Is The Third Time The Charm For Microsoft When It Comes To Enterprise Speech?

Microsoft has had two unsuccessful turns at the crank when it comes to speech for the enterprise: Microsoft Speech Server (launched in 2004), which has since disappeared, and Tellme in 2007. Microsoft exited the interactive voice response (IVR) business and sold the enterprise IVR assets to [24]7.ai in 2012 while keeping the “Tellme” brand and speech intellectual property (languages and models). Companies may wonder about the level of Microsoft’s commitment to enterprise speech and other enterprise products over the long term if these don’t latch on to Microsoft’s larger enterprise portfolio, though a core contact center solution is not offered at this time. With the acquisition, Microsoft inherits:

  • Nuance’s extensive automatic speech recognition and text-to-speech (TTS) language support for global reach. Nuance supports 86 languages and 119 voices in TTS. Microsoft Cortana (at the time of this acquisition) supports only 13 languages.
  • Nuance’s contact center and digital-first customer service technology. Nuance has a cloud IVR deployed as a full-speech solution powering natural-language or directed dialogue applications on its cloud platform. It also has a robust (voice, conversational, behavioral) biometric solution. On the digital front, Nuance’s platform has a best-in-class web chat/messaging platform, chatbot/virtual agent, and mobile for customer service. Microsoft Dynamics is a broad, and solid, solution yet lacks the depth of digital engagement that Nuance offers. Nuance offers a best-in-class omnichannel customer engagement solution that could fill Microsoft’s gaps. This solution would have broad appeal to the contact center and customer service decision-makers and improve Microsoft’s value proposition against rivals such as Oracle and Salesforce.
  • Nuance’s speech army. In 2019, the company had 2,000 language scientists, developers, and engineers.

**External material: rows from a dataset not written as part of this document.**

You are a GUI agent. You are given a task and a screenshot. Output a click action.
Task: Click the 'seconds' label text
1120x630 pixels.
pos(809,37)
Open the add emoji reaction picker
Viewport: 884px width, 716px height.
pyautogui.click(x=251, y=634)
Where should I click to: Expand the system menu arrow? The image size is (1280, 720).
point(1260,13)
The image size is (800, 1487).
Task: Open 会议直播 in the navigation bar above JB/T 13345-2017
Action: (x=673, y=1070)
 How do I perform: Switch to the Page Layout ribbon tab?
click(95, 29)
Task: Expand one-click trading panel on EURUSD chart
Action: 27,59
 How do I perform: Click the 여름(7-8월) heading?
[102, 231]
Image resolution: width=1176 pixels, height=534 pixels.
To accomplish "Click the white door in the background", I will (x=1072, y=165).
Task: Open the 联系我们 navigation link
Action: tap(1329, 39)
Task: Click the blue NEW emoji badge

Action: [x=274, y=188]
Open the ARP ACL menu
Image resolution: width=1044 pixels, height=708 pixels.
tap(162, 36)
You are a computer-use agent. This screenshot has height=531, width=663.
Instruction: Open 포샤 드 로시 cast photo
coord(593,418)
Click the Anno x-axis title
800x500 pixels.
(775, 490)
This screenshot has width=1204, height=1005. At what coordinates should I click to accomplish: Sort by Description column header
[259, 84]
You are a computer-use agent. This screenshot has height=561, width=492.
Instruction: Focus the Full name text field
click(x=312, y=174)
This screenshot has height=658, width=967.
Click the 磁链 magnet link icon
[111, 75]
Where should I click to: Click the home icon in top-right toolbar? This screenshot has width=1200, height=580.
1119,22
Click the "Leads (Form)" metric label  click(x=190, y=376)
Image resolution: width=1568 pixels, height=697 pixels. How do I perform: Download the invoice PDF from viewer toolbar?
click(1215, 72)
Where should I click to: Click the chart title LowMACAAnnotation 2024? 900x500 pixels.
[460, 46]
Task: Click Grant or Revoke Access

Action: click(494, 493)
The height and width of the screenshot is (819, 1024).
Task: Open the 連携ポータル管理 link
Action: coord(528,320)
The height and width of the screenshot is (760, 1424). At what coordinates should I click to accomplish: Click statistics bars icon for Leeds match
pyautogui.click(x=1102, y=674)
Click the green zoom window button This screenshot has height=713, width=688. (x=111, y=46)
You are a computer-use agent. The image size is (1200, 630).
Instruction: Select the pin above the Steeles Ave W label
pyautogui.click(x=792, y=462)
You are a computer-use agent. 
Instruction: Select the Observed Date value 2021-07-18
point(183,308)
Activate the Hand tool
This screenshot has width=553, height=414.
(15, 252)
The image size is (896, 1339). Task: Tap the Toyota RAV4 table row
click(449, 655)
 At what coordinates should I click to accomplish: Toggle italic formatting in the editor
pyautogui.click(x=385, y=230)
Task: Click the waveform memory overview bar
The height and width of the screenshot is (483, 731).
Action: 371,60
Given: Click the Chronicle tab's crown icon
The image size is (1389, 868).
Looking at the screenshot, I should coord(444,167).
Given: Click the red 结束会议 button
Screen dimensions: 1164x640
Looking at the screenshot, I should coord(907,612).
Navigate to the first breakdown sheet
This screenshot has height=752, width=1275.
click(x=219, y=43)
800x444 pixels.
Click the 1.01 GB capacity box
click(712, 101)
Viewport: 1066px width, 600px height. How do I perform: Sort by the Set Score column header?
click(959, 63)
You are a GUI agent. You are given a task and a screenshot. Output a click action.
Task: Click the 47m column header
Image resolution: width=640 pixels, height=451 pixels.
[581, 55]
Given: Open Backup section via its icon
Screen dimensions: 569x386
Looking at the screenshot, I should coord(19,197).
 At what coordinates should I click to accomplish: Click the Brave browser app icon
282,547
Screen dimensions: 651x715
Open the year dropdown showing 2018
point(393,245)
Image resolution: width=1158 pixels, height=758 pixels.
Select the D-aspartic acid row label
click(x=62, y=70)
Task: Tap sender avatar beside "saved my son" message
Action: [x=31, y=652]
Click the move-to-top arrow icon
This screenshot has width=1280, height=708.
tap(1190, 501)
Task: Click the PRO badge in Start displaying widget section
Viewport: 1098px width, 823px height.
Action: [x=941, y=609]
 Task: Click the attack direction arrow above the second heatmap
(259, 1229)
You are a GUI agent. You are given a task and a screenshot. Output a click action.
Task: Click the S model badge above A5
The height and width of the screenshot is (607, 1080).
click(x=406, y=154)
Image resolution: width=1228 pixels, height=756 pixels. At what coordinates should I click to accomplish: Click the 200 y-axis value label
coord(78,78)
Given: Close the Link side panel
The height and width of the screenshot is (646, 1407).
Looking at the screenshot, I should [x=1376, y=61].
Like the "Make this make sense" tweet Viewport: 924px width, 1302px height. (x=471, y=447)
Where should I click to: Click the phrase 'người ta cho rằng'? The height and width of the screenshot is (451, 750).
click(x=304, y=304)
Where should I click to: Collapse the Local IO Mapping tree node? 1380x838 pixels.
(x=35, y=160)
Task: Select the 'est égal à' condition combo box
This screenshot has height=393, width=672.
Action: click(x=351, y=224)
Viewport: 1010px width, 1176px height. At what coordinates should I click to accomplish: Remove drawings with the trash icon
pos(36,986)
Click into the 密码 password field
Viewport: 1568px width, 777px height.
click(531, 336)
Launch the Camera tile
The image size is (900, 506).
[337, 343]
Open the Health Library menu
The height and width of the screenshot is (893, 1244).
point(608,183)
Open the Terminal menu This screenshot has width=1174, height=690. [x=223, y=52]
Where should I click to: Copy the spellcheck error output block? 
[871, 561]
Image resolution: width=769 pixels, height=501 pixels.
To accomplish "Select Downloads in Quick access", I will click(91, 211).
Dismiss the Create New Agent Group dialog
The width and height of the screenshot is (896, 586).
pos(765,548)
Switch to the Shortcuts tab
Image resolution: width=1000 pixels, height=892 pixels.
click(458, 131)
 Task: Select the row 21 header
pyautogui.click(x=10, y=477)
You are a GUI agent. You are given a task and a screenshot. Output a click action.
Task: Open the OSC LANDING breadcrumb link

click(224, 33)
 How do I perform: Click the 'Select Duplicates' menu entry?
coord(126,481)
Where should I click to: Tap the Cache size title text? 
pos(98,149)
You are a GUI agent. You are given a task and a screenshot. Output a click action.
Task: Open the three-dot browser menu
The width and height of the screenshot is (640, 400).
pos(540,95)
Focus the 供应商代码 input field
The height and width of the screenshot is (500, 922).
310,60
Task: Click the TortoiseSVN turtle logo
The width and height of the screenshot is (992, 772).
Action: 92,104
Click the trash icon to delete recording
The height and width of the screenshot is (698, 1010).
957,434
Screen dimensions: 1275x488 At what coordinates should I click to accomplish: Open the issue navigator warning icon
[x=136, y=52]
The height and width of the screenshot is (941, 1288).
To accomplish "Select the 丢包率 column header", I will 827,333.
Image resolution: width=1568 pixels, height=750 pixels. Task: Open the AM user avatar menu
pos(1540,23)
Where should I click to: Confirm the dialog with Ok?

How About AI? Microsoft Looks To Come Over The Top With A Second-Gen AI Platform

Microsoft has set its eyes on taking the lead in creating a second-generation AI application platform with state-of-the-art edge computer vision (Azure Percept) and text-based natural-language processing/generation (GPT-3 licensed from OpenAI and its internally developed Turing-NLG), and now with Nuance, it has more speech capabilities, beyond that of Cortana. This makes Microsoft more of a compelling offering as competition with Amazon and Google intensifies in cloud services. Microsoft just needs to boost its automated machine-learning (on tabular data) capabilities.

This Acquisition Will Have Its Challenges

Above the usual struggles to rationalize product portfolios and organizations, industry editions are still immature. They do, however, command much higher prices than horizontal solutions. In addition, many of Nuance’s products in the enterprise require professional services for optimization and tuning. Microsoft will require mature partner management practices to allow partners to fill in roadmap and service delivery gaps and extend vendor solutions without cannibalizing its revenue.